Using the data that follows, return exactly the lines from the one that contains "The width and height of the screenshot is (580, 774)." through the one that contains "You are a computer-use agent. Screen", ends included.

[Records from a dataset]
■ ■ ■ ■

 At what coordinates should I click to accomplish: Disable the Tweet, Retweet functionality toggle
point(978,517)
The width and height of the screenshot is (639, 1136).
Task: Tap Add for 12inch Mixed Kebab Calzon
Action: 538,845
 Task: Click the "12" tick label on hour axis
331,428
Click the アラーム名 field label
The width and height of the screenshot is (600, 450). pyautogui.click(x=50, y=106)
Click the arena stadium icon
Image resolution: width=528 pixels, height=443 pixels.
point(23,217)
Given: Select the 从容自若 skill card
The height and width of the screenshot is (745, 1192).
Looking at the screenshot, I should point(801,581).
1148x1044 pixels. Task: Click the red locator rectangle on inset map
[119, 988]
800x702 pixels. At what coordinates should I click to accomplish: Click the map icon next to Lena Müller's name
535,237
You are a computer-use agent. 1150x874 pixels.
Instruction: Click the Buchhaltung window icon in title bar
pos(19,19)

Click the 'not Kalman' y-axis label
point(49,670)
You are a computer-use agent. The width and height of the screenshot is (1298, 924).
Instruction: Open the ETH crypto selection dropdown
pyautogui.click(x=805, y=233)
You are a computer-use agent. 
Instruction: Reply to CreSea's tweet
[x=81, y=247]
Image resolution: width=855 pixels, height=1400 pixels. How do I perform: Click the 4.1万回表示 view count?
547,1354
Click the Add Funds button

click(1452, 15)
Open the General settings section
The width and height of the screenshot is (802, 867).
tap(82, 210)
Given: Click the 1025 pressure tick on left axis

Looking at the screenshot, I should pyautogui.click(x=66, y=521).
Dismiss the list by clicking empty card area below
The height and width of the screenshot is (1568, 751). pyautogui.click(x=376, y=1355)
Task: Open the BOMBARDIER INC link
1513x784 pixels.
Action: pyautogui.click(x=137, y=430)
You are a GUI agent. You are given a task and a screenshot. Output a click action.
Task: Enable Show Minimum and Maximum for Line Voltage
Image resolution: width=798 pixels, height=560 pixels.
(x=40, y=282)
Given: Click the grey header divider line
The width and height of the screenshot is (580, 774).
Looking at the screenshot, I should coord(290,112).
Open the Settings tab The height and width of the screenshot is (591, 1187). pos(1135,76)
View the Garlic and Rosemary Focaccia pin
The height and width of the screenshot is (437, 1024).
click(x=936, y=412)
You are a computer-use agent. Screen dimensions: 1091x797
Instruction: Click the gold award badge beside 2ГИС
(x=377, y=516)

■ ■ ■ ■

*Your solution:*
The width and height of the screenshot is (580, 774).
Looking at the screenshot, I should coord(290,112).
Open the Settings tab The height and width of the screenshot is (591, 1187). pos(1135,76)
View the Garlic and Rosemary Focaccia pin
The height and width of the screenshot is (437, 1024).
click(x=936, y=412)
You are a computer-use agent. Screen dimensions: 1091x797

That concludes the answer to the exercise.